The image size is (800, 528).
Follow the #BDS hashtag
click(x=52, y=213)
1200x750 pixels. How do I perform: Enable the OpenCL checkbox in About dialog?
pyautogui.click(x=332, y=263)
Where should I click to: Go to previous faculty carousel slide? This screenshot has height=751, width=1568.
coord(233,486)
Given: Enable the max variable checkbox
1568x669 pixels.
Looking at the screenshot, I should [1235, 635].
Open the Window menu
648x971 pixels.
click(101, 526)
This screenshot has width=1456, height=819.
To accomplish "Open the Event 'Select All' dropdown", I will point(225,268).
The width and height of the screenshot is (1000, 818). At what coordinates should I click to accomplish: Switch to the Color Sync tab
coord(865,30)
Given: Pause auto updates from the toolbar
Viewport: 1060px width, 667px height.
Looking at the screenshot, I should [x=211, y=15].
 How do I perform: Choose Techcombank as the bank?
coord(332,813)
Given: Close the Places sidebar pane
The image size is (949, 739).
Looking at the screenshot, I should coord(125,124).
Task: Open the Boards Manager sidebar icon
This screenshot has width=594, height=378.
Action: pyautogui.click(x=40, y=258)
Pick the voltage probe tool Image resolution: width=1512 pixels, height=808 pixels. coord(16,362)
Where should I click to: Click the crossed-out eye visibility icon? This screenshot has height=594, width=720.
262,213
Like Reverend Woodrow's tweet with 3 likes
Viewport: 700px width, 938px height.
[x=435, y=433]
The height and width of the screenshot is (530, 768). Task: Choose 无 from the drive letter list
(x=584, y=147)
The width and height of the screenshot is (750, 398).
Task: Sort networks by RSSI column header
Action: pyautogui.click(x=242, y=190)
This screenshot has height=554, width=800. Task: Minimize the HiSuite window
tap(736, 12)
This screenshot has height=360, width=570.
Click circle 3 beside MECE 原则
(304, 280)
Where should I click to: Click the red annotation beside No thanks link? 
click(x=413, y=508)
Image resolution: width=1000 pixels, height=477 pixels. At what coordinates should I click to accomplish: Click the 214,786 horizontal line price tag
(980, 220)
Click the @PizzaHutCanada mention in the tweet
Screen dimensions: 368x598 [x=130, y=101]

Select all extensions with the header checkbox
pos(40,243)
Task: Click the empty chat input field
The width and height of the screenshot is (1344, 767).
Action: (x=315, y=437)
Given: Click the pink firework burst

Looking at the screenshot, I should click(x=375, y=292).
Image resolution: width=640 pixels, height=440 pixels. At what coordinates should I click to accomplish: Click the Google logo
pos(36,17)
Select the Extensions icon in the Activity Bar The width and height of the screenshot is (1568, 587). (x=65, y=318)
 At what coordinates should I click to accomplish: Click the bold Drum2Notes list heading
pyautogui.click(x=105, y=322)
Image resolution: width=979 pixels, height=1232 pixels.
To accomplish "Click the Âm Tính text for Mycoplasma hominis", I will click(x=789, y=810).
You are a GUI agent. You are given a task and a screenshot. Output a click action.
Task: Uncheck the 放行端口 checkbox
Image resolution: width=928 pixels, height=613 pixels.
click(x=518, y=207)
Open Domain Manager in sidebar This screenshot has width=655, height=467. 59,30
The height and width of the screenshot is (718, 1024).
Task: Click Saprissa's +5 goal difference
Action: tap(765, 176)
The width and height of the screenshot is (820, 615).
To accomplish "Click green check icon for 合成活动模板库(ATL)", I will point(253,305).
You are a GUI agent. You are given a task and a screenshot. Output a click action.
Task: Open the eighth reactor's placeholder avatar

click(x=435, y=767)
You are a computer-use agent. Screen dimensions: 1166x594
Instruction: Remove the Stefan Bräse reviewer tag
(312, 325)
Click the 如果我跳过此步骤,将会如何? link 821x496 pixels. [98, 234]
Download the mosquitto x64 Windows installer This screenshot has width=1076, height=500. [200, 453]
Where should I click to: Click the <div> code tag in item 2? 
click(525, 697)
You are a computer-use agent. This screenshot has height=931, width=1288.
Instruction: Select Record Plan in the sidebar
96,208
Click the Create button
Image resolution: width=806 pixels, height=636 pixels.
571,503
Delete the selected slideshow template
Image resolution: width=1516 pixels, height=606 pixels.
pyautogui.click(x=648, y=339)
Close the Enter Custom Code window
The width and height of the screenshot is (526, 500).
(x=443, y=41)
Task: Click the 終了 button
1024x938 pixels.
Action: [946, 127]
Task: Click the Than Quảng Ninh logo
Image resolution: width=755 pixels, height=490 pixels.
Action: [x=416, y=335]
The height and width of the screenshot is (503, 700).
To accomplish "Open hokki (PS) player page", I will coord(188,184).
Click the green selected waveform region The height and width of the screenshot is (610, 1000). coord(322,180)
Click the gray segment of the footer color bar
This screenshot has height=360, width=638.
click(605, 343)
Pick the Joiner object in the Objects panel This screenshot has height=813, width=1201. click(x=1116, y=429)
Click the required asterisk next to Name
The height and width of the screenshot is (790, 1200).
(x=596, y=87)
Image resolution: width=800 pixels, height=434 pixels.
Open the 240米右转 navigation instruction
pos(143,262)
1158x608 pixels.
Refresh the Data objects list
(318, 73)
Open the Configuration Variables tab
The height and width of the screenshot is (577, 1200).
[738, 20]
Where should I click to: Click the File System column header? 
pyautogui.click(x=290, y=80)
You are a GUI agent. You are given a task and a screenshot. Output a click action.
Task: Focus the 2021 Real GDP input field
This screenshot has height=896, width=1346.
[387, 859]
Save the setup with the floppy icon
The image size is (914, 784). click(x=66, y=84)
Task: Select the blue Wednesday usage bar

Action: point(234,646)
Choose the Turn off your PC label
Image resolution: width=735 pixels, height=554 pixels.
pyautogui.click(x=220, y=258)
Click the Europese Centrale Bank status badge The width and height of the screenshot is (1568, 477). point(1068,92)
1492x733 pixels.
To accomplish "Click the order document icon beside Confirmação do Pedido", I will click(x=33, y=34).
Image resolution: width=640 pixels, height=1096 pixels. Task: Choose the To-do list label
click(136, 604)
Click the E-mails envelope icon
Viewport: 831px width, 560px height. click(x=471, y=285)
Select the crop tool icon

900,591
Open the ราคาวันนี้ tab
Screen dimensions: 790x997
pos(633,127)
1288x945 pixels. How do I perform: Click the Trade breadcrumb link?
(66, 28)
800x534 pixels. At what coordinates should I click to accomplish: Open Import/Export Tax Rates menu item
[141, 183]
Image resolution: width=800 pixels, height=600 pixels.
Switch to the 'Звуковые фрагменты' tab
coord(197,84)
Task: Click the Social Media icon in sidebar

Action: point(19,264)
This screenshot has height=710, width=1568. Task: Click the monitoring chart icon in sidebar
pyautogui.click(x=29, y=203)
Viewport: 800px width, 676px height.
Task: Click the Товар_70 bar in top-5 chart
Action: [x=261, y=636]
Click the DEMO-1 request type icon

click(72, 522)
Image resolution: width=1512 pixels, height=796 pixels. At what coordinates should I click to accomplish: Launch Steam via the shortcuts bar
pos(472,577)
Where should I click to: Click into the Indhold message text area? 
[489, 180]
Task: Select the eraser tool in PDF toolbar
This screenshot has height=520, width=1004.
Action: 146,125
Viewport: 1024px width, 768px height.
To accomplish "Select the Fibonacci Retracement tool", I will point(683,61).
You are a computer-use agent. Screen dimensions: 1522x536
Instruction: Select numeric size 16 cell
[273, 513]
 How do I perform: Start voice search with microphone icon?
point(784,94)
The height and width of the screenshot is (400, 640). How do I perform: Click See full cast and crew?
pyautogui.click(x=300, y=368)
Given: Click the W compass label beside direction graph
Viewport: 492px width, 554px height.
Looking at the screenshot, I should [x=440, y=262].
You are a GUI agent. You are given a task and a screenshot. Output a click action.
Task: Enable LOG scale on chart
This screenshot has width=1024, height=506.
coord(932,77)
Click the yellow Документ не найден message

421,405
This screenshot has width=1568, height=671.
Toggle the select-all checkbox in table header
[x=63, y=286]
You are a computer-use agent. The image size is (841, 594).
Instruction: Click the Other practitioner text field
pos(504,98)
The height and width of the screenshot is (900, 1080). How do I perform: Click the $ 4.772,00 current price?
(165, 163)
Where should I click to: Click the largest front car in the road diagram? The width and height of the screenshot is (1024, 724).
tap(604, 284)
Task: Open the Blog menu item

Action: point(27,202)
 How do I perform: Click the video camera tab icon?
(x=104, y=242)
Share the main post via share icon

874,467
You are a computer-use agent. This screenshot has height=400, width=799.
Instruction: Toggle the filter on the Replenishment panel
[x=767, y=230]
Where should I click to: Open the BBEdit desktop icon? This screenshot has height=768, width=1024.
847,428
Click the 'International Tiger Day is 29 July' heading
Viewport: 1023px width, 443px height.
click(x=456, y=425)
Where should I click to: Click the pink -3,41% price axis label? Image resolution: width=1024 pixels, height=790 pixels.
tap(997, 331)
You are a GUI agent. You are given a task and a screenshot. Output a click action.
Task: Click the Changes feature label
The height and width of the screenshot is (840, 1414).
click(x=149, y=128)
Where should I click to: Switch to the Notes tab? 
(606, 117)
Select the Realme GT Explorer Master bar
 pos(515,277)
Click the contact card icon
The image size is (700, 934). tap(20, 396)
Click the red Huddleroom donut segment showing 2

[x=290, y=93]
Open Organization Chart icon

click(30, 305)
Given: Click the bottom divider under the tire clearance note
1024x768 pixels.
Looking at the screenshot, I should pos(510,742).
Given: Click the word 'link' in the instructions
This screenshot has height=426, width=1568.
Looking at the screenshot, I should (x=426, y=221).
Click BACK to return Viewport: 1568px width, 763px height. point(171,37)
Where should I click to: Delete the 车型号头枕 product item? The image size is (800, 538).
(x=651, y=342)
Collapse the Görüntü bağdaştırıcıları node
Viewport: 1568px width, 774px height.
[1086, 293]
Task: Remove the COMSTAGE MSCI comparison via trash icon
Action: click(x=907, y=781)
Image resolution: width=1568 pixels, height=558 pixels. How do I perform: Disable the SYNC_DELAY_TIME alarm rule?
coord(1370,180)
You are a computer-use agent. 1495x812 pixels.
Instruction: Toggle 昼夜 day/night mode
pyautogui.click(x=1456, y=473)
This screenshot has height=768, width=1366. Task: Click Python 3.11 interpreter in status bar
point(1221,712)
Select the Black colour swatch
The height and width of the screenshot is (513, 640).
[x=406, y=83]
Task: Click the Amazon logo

________

* Work item:
Search the material for "Close" and copy each matching line.

* Final answer:
Given: Close the Places sidebar pane
Close the Enter Custom Code window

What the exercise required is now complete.